I have not done much SW unit testing but I think Artem is absolutely right. Will try xCAD+.

We have an internal awesome framework for testing PDM and task add-ins which is a hybrid between unit and integrations tests. I have used to spend hours testing my add-ins in the past. Now every small change can be tested in a few seconds.

@artem : I do feel everyone in the SW PDM API development sphere is using integration vs proper unit testing. It’s almost impossible to mock all interfaces, use cases, conditions, models and get a proper unit test results. I find very hard to write a unit that does not depend on the API runtime. Thoughts?

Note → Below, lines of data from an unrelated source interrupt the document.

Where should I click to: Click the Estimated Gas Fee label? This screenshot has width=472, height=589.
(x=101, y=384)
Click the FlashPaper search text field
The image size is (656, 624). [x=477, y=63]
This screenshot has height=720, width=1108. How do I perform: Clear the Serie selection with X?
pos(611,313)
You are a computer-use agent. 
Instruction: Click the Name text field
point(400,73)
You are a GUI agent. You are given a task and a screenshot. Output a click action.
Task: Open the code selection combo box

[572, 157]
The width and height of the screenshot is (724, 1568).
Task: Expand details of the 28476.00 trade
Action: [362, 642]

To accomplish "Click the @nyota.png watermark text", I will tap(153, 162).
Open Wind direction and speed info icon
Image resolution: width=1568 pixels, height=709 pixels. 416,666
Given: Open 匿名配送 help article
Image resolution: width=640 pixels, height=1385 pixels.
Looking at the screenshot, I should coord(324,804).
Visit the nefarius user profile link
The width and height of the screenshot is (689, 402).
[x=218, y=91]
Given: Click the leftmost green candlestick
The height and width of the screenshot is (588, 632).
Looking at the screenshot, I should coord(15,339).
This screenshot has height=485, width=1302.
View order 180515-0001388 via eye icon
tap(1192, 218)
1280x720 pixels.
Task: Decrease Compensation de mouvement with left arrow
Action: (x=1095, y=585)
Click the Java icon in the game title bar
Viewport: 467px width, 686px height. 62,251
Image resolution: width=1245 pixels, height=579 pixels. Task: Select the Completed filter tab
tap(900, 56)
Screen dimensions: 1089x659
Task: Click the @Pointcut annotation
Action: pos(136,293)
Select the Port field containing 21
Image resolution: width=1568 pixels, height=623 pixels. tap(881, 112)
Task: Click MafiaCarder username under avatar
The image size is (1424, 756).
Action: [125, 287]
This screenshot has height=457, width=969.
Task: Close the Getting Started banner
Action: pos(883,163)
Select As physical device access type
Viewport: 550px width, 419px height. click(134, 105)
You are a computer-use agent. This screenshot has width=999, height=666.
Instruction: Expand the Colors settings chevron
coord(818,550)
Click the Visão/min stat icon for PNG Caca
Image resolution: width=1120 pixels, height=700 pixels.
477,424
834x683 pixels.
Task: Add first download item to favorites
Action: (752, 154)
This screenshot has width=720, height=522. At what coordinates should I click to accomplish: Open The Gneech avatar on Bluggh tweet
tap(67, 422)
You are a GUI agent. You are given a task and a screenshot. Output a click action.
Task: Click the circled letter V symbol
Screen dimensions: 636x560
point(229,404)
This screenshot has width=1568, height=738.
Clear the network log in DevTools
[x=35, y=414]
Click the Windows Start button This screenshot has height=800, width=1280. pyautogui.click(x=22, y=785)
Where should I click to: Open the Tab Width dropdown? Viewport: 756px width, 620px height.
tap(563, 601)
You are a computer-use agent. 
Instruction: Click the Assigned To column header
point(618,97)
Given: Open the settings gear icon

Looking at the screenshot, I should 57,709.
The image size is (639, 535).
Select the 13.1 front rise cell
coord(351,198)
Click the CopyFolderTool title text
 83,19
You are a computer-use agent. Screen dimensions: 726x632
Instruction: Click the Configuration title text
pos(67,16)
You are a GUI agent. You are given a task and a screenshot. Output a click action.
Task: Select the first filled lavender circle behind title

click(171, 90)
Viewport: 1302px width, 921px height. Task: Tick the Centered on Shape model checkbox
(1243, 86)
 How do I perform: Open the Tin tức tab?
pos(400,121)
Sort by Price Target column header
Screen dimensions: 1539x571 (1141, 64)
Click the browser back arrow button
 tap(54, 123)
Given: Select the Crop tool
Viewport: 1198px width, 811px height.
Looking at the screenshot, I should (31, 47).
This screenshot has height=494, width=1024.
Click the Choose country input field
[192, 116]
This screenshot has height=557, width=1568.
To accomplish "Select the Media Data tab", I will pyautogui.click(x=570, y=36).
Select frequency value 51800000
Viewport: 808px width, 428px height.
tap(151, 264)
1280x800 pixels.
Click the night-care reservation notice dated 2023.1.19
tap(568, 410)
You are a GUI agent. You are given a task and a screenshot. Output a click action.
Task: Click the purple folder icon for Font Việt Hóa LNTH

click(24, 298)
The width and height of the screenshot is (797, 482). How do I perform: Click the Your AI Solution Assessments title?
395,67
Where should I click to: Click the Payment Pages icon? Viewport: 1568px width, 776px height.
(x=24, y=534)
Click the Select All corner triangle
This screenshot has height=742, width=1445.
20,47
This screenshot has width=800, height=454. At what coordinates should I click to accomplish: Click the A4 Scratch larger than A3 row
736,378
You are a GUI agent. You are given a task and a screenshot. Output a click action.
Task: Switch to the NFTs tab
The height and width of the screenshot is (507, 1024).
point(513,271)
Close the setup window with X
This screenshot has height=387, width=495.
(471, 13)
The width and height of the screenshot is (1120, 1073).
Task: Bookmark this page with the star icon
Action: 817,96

@BigCrazyAl, I still perform plenty of manual testing. One type is what I call ‘chaotic’ tests where I open DebugView, enable verbose logging, and do random testing trying to catch something, and another type is Test Plan driver. I also do what I call ‘Scenario Test Plan’ where I have created a scenario (step-by-step) that is in a way similar to the demo so it naturally goes through all features of the product. After you repeat it 10 times you start to memorize the steps and it can be done much quicker (plus you can assign the priority to each step, and can do short tests, medium or full tests). This should be written separately (you just imagine the demo and write it not looking into the software), ideally it should be written by someone else who is a user of your tool, but not a developer. I am finding this to be quite helpful as I can catch lots of things.

@AmenJlili, this is spot-on for most of the things. But in xCAD there are quite a lot of complex toolkit features (not simple wrappers around APIs), such as PMPage builder and enum-based command manager. Those are using a lot of C# reflection features so quite easily unit-testable, but I still have way more Integration tests than unit tests by exact same reason you have specified.